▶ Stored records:
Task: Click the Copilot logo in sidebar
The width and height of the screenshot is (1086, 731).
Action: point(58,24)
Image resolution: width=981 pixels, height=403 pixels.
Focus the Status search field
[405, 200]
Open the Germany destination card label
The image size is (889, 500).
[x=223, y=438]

--

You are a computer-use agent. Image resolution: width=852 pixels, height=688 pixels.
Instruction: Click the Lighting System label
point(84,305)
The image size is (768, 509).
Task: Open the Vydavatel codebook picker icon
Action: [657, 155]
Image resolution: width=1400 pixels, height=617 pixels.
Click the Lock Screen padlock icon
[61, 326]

▶ PROBLEM STATEMENT: Please give an exact copy of the lines above, beginning with the line containing "Task: Click the Copilot logo in sidebar" and running through the line containing "Open the Germany destination card label", and of no other lines.

▶ RESULT FOR THIS TASK:
Task: Click the Copilot logo in sidebar
The width and height of the screenshot is (1086, 731).
Action: point(58,24)
Image resolution: width=981 pixels, height=403 pixels.
Focus the Status search field
[405, 200]
Open the Germany destination card label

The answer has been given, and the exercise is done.